Stages of enlightenment

Following is one way of describing the stages of enlightenment.

Within the parenthesis is also a note about how a person at each stage might view those at the other stages.

There is nothing higher: At first one is completely atheistic, whether due to being so engaged in external activities as to not notice anything higher, or due to abject rejection of anything beyond the world of appearances. (The one who says there is nothing else beyond the apparent world rejects everything except the day-to-day, and often rejects all of the other people who see differently.)

God is up there: Then one discovers there is something else, a higher reality, and as the eyes look upwards through the sky, with folded hands, proclaims that there is God, and He or She is there, above. (The one who sees God as being up there, or out there, cannot grasp the more intimate, inner relationship or being, but can see the atheists, possibly considering them to be misguided, and trying to convert them to their own views.)

God is beside me: In time, one comes to feel closeness, and finds that the God, which has been seen in that far distant sky, is standing beside me as a constant companion, ever guiding on the journey. (The one who walks with God can have understanding of the atheist and the proclaimer of God, but does not yet find that Lord within.)

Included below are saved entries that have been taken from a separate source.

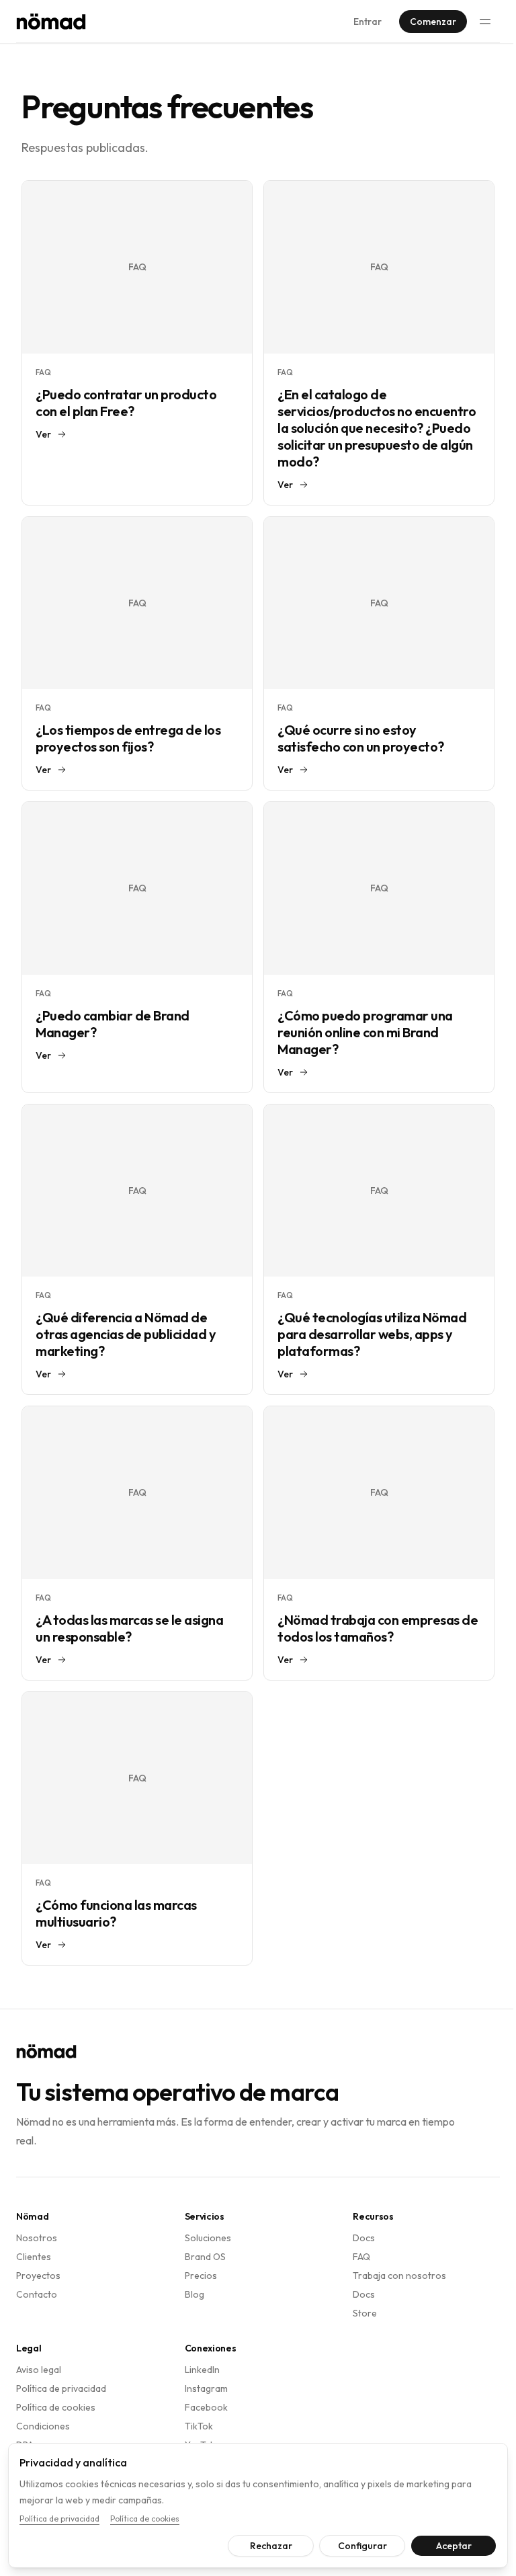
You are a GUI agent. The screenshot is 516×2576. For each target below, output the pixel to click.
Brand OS (205, 2257)
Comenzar (433, 21)
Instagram (206, 2388)
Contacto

The Lord is within: As the relationship and the guidance grows, the feeling becomes deeper and more intimate, when one then declares that God is within me, in the inner chamber of my heart. (The one who finds God, Lord, Truth, Reality within may understand the others, yet not know of, or be reluctant to surrender into the higher Oneness.)


All is One - I am That: At some point, one comes to feel such closeness that there seems to be a merging, wherein he or she cries out, "All is One," "I am That," or "The Father/Mother and I are one," like the wave awakening to the reality of being one with the ocean. (The one who discovers the truth of Oneness with the divine may well understand the stance of people on the other stages of the journey, and find himself or herself rejected by those others, though remaining in love with all, and excluding none.)